Auszuführende Schritte:
1/ Was fragte sich Rami Malek laut dem Textauszug über seine erste große Filmrolle, wenn er nicht mehr weiterwusste?
2/ Schreibe den Textauszug über Rami Malek und seine erste große Filmrolle im Anschluss an seinen letzten Satz weiter.

Textauszug:
====
Rami Malek, der seine erste grosse Filmrolle spielt, bestand die Herausforderungen des anspruchsvollen Drehs und ist mit dem Resultat zufrieden: «Dieser Film hat einen Mann aus mir gemacht», fasst er die Erfahrung tief durchatmend für sich zusammen. «Ich bin stolz auf mich, wie ich mich durch all die tumultösen Zeiten verhalten habe. Da ich so gut vorbereitet war, wusste ich, was ich zu tun hatte und wenn ich nicht mehr weiterwusste, fragte ich mich, was Freddie jetzt machen würde. Das half mir durch die schlimmste Zeit.»
====
Gezeigtes Material:
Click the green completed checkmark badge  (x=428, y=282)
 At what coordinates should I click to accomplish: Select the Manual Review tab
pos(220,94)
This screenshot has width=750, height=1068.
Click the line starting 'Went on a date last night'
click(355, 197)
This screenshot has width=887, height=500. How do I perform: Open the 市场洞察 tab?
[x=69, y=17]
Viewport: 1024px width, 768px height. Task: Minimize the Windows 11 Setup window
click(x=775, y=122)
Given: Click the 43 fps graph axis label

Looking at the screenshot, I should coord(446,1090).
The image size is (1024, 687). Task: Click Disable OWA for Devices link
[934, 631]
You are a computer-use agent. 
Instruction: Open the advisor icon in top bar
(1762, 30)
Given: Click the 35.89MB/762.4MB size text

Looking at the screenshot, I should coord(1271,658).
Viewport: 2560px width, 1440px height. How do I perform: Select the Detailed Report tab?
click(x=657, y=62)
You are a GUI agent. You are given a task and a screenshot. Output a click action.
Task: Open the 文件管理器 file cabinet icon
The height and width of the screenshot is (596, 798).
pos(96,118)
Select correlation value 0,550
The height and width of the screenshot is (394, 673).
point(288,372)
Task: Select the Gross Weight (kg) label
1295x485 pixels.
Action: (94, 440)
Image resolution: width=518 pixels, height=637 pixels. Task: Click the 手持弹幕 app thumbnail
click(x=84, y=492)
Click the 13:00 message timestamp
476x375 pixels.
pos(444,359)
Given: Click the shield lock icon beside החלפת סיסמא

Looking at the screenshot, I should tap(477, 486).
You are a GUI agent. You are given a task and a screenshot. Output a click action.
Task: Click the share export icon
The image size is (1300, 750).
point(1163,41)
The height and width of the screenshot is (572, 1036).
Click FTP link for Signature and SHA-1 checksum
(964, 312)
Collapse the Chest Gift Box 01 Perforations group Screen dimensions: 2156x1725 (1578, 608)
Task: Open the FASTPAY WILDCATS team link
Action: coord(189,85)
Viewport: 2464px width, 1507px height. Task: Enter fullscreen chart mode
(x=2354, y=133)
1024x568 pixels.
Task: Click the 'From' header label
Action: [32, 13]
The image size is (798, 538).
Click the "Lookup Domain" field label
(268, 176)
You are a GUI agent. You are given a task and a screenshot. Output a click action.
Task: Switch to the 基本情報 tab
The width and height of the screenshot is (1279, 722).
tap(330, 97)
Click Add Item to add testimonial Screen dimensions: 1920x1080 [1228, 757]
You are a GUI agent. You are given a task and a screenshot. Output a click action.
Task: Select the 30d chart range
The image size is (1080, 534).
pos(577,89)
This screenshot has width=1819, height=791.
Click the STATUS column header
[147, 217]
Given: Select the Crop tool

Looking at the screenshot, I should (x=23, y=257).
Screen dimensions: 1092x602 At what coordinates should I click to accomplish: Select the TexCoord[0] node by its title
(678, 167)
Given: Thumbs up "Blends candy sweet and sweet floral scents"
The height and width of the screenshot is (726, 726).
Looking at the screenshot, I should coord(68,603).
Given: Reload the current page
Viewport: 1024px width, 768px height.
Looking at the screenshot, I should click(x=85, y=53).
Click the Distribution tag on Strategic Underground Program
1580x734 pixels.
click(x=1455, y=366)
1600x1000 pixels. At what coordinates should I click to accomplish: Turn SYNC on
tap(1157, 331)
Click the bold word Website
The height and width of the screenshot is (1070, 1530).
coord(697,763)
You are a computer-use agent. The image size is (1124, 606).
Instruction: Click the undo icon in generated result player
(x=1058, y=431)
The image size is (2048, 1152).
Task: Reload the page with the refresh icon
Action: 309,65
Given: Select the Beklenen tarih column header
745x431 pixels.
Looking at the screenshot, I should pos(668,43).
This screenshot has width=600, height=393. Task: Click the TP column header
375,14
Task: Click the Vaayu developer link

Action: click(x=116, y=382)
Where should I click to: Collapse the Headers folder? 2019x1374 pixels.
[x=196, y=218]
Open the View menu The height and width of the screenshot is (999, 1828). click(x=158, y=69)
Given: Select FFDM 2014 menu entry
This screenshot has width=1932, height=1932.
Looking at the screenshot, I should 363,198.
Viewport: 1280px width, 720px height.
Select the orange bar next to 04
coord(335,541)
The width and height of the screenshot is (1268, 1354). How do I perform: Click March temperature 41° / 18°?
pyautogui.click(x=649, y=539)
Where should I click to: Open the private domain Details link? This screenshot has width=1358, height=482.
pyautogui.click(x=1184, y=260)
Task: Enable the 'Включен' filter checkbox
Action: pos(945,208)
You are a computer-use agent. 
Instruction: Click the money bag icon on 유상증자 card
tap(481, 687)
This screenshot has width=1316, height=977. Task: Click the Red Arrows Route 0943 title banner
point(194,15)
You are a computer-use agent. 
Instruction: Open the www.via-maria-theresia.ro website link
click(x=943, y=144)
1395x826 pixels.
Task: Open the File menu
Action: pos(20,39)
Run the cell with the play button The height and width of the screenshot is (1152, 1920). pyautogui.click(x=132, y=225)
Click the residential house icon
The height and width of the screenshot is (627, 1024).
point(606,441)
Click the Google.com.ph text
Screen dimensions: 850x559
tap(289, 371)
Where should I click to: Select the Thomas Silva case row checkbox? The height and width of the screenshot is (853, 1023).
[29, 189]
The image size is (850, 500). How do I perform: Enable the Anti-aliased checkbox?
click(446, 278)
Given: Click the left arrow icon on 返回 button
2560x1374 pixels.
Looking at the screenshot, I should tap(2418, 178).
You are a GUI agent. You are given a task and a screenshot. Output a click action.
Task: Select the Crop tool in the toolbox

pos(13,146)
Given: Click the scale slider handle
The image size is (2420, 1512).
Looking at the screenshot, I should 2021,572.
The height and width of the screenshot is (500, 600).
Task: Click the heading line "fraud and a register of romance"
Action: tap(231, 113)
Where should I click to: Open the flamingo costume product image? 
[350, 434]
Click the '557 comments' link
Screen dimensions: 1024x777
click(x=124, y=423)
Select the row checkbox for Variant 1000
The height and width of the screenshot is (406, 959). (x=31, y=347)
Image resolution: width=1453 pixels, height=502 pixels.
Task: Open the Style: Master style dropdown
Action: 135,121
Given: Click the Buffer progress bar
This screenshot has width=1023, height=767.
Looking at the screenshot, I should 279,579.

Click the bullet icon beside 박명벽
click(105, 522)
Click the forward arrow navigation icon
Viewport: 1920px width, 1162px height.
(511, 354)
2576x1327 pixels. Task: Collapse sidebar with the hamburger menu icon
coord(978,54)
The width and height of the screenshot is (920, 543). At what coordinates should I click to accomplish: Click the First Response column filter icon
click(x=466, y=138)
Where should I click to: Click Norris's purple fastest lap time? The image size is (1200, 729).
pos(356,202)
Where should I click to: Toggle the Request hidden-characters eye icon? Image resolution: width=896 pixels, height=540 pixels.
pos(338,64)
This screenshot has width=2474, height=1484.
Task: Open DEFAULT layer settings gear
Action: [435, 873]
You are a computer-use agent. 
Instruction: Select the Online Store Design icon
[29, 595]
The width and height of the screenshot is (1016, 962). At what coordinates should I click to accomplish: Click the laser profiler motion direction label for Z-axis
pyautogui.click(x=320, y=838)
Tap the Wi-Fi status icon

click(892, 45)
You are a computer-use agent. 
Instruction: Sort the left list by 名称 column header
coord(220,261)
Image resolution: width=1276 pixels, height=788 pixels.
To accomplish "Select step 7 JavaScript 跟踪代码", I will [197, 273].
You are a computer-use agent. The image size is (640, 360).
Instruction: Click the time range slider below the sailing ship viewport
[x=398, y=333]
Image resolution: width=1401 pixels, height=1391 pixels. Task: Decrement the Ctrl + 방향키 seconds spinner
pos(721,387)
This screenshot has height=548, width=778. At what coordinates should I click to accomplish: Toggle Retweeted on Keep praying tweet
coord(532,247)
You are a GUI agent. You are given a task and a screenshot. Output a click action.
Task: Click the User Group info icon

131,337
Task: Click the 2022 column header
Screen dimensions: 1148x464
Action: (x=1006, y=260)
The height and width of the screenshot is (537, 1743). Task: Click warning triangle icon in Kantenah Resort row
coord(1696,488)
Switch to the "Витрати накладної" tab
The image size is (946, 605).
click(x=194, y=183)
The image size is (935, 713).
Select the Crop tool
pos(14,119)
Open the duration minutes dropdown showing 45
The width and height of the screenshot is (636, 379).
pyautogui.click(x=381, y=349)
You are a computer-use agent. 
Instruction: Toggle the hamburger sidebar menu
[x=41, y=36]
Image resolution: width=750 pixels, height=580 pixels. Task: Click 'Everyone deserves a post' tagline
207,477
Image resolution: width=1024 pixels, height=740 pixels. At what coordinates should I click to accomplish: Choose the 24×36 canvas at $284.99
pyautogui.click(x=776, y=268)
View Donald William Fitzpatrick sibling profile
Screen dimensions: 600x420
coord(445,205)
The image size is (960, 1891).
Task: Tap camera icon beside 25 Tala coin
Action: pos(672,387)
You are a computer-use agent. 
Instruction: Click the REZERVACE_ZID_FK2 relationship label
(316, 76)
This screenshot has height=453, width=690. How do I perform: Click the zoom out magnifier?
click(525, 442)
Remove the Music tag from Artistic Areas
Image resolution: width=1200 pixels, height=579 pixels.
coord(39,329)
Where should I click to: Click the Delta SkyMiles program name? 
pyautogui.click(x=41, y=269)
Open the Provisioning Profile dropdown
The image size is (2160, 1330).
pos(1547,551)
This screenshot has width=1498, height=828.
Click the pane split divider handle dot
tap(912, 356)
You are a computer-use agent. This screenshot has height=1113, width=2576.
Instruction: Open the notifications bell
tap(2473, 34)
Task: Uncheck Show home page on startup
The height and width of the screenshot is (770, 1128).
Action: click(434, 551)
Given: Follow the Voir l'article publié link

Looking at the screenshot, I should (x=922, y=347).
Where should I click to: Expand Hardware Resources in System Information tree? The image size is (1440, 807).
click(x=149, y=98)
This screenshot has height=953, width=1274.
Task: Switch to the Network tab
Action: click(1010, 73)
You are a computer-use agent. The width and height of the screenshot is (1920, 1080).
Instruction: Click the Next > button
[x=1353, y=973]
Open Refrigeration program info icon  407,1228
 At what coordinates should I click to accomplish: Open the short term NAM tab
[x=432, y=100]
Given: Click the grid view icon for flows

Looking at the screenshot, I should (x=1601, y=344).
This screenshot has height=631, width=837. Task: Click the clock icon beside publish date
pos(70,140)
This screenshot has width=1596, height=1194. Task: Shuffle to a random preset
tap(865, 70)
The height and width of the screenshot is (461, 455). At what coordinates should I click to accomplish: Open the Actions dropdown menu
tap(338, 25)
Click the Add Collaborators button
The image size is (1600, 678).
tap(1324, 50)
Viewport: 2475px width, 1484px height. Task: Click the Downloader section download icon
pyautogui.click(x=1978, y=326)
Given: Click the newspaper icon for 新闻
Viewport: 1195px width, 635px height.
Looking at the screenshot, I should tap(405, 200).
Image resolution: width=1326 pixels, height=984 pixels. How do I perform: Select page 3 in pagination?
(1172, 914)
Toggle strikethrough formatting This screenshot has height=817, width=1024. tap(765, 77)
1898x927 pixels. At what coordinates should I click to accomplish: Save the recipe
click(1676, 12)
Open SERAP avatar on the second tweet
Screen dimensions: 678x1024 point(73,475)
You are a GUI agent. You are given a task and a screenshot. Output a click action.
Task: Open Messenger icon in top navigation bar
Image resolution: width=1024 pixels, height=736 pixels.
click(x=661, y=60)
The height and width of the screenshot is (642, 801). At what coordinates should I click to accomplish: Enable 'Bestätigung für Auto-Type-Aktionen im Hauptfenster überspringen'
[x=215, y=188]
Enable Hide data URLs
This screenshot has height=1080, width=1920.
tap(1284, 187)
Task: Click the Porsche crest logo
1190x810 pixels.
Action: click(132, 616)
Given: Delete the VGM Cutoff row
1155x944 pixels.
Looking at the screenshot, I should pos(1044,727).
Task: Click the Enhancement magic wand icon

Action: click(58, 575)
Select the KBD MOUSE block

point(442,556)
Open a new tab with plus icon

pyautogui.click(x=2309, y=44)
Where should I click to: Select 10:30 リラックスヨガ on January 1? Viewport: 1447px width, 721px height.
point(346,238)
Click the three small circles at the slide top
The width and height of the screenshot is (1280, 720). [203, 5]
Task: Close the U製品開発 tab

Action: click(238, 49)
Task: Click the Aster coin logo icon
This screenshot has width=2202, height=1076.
====
Antworten je Aufgabe:
1/ Er fragte sich, was Freddie jetzt machen würde.

2/
«Bohemian Rhapsody» ist das Tohuwabohu hinter den Kulissen nicht wirklich anzumerken: Der Film funktioniert als Band-Geschichte mit einer besonders schillernden Figur im Zentrum, einfühlsam gespielt (und teilweise mitgesungen) von Rami Malek. Als Regisseur wird Bryan Singer allein aufgeführt. Dexter Fletcher wird seinen Rockstar-Ruhm nächstes Jahr ernten dürfen: Mit seiner Elton-John-Biografie «Rocketman».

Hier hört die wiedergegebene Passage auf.